The open auditions will commence at 3pm with the last auditions being held at 7.30pm. Each
boy will audition in a group of up to 20 and it will last for half an hour. All boys and their parents
or guardians are warned that there could be long waiting times due to the numbers
auditioning.
Boys are allowed to turn up on the day if they haven’t registered though waiting times could be
longer.
For any queries please email nicolecollarbone@theambassadors.com
***ENDS***
Notes To Editor:
Waiting For Godot
Milton Keynes Theatre
Mon 16 – Sat 21 March
Mon – Sat eves 7.30pm
Wed & Sat mats 2.30pm
Tickets £26 - £38
Box Office 0870 060 6652 (bkg fee)
www.miltonkeynestheatre.com (bkg fee)
Waiting for Godot follows two consecutive days in the lives of tramps, Vladimir (Patrick Stewart)
and Estragon (Ian McKellen), who divert themselves by clowning around, joking and arguing,
while waiting expectantly and unsuccessfully for the mysterious Godot. Beckett's Waiting for
Godot exploded on to the London stage over 50 years ago when it shocked as many people as
it delighted.
Ian McKellen and Patrick Stewart, both renowned Shakespearean actors at Stratford-uponAvon, in the West End and on Broadway, first worked together in Tom Stoppard’s Every Good
Boy Deserves Favour for the Royal Shakespeare Company in 1977 and more recently in the XMen films, as Magneto and Professor X. Each of them has established their own iconic screen
persona, as Gandalf in The Lord of the Rings and as Star Trek’s Jean-Luc Picard.
Ian McKellen makes his Beckett debut as Estragon. He will play alongside Patrick Stewart
following their onscreen rivalry in the X-Men films. McKellen has previously collaborated with
Sean Mathias who has directed him as Uncle Vanya, the Captain in Dance of Death and as
Widow Twankey twice. Since he started acting in 1961, he has worked non-stop on stage and
screen. For the National Theatre and the Royal Shakespeare Companies, McKellen has
produced and acted in plays old and new, most recently on the RSC’s world tour as King Lear.

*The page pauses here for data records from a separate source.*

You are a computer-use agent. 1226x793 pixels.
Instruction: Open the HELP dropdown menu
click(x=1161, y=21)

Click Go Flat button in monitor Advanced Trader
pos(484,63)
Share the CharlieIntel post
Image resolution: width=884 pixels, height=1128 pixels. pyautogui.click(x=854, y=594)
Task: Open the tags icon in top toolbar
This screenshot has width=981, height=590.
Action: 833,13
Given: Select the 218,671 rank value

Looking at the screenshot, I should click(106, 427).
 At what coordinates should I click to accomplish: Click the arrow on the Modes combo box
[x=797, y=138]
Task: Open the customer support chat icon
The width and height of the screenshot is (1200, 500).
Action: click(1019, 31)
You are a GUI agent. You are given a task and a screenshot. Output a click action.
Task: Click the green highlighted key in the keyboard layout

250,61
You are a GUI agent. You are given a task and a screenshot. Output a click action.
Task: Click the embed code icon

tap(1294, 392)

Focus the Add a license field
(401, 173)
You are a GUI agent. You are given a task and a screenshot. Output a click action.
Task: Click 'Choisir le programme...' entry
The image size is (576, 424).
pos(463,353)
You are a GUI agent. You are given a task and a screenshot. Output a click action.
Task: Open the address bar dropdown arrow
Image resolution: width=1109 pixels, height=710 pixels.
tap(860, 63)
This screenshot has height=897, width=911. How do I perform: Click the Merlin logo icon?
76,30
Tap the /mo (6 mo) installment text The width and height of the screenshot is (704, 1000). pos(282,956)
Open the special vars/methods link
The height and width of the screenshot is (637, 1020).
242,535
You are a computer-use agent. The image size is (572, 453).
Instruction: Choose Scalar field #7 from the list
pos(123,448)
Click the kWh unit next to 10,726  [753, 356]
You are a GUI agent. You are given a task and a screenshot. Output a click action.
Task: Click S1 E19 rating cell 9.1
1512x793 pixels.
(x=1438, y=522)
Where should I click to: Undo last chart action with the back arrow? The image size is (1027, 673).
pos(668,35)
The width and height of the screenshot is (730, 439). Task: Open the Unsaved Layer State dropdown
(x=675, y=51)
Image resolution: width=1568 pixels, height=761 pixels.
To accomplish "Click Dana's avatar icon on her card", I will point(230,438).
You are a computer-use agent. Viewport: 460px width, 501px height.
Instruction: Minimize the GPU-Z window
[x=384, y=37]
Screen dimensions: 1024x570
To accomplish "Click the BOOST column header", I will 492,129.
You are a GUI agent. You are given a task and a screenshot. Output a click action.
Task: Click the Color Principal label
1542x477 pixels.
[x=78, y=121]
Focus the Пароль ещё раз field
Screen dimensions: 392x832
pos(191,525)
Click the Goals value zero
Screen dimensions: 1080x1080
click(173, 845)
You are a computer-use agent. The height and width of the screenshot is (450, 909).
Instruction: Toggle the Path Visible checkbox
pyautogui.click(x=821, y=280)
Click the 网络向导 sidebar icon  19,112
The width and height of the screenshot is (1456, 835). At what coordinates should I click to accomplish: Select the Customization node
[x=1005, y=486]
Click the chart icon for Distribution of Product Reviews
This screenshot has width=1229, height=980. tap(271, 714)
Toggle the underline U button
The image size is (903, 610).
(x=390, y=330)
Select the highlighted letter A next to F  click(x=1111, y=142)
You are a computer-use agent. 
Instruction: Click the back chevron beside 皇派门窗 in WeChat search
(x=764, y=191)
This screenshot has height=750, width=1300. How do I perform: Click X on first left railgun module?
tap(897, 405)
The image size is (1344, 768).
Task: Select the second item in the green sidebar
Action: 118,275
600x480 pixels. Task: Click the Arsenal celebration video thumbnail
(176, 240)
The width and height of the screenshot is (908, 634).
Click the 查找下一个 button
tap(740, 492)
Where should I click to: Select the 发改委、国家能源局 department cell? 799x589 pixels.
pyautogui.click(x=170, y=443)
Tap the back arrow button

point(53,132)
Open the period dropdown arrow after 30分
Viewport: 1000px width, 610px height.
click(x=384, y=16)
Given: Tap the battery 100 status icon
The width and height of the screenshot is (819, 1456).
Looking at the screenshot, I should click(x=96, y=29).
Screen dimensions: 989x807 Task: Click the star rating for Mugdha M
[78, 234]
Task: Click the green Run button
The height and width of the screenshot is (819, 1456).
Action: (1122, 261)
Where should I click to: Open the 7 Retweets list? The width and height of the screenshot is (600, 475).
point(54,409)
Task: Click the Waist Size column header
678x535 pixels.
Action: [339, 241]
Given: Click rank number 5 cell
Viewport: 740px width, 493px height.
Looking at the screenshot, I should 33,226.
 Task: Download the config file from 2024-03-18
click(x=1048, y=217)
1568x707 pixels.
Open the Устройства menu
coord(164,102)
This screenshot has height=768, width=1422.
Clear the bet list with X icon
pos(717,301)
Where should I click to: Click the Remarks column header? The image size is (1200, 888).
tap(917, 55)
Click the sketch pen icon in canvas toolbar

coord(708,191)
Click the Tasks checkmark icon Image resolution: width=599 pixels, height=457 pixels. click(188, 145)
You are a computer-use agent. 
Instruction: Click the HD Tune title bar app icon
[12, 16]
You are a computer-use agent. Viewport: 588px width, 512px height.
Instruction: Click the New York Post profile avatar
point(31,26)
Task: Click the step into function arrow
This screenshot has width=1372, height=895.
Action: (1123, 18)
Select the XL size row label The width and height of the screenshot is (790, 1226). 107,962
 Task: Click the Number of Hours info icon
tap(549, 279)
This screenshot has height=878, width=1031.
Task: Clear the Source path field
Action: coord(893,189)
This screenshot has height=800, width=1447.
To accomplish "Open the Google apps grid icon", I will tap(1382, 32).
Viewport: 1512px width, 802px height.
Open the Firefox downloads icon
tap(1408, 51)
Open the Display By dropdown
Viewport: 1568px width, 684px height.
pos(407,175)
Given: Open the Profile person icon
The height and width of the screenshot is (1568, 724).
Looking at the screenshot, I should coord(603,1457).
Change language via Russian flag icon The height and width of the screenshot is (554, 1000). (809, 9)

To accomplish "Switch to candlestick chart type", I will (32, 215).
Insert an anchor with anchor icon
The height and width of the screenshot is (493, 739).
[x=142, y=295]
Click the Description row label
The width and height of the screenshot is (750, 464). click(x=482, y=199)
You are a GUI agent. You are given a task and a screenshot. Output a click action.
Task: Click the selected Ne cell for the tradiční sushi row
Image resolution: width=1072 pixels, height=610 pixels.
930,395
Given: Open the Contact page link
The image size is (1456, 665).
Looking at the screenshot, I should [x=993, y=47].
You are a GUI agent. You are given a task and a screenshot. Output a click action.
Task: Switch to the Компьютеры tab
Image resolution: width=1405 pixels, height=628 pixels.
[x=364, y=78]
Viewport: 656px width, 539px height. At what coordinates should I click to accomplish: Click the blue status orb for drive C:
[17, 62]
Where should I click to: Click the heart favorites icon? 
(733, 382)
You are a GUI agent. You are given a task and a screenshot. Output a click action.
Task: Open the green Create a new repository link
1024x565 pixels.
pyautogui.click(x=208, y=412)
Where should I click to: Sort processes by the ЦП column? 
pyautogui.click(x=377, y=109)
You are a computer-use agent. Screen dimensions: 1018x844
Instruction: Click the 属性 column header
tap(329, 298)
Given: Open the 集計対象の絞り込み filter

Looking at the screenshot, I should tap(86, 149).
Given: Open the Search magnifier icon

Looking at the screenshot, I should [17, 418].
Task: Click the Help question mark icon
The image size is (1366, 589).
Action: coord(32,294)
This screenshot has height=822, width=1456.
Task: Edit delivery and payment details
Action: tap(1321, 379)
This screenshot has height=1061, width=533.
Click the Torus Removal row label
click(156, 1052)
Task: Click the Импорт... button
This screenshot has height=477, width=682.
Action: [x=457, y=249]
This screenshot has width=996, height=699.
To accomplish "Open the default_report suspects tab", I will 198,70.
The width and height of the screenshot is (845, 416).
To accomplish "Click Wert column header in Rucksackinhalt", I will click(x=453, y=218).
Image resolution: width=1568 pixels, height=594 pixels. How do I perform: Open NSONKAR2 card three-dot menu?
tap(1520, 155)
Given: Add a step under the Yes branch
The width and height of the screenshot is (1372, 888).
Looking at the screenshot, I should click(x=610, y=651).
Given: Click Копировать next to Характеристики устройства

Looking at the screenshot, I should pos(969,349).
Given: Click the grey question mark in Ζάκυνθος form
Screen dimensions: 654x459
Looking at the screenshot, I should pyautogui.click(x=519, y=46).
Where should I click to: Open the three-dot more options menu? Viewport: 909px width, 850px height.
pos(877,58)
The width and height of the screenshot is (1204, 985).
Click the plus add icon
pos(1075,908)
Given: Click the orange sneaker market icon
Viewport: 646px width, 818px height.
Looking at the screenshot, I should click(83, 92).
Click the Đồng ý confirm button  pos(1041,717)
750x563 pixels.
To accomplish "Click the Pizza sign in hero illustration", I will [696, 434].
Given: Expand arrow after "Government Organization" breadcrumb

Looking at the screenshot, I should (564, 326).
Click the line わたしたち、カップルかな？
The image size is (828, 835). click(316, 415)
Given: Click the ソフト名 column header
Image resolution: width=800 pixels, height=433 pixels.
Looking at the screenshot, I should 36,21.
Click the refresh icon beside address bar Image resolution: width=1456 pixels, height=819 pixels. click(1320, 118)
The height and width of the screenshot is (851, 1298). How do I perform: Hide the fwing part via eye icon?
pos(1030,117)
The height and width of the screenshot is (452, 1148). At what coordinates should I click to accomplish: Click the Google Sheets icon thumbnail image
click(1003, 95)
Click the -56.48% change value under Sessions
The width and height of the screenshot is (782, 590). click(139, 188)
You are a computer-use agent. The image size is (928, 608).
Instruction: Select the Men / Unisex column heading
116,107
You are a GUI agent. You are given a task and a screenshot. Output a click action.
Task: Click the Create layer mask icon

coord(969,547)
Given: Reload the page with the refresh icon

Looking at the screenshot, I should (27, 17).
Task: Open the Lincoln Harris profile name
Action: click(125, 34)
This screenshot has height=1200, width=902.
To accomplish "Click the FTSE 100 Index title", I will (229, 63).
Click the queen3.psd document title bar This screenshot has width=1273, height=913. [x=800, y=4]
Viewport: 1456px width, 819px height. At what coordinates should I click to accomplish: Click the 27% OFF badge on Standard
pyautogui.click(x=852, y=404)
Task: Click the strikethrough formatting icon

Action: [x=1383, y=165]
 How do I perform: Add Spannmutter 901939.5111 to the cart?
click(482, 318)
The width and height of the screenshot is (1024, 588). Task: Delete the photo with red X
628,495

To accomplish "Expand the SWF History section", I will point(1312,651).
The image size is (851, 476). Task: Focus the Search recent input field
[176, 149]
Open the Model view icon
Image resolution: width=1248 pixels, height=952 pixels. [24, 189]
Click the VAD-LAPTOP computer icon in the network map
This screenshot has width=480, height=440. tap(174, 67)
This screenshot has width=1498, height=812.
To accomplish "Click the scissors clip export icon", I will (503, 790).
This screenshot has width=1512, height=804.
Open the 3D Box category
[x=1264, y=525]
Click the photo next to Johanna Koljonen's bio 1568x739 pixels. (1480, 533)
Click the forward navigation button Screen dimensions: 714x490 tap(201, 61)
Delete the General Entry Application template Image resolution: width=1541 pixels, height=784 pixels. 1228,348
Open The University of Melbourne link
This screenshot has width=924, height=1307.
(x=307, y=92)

He produced and wrote the screenplay for his Richard III and was nominated for an Oscar for
Gods and Monsters and for Gandalf in The Lord of the Rings. He recently played in Coronation
Street and has just completed ITV’s remake of The Prisoner.
Patrick Stewart is currently playing Claudius/Ghost in Hamlet for the Royal Shakespeare
Company in Stratford before transferring to the Novello Theatre later this year. Earlier this year
he won an Evening Standard Award, a Critics’ Circle Award, a TMA Theatre Award, a
Theatregoers’ Choice Award nomination, an Outer Critics Circle Award nomination, a Laurence
Olivier Award nomination, and a Tony Award nomination for playing the title role in Rupert
Goold’s Chichester Festival Theatre production of Macbeth which subsequently transferred to
the West End and then Broadway. His many other appearances for the RSC include The
Tempest and Antony and Cleopatra both in Stratford and at the Novello Theatre. His other
London theatre credits include A Life in The Theatre and The Masterbuilder and in New York his
credits include Whose Afraid of Virginia Woolf?, The Ride Down Mount Morgan and The
Tempest. Stewart performed his acclaimed, award winning one-man show, A Christmas Carol,
both in the West End and on Broadway. His many film and television credits include the X-Men
films, Moby Dick, King of Texas and King Lear, as well as his role as Jean-Luc Picard in the Star
Trek series. Stewart was made an OBE in 2001.
THE HAYMARKET THEATRE COMPANY
In a new initiative pioneered by the theatre’s producers, Arnold M. Crook and Nigel Everett, the
newly created Theatre Royal Haymarket Company presented their first season of work in
2007/08 under the direction of Jonathan Kent. The season comprised The Country Wife, The Sea
and Marguerite.
The historic Theatre Royal Haymarket, a Grade 1 listed building built in 1821 by John Nash, was
erected on The Haymarket a short distance from the original site which dates back to 1720.
More recently, in 1994, under the direction of Chairman Arnold M Crook and the Board of
Director’s, a £1.3 million investment saw a major overhaul and refurbishment of the theatre,
restoring the building to its original glory as well as the modernisation of facilities for both
theatregoers and theatre practitioners alike.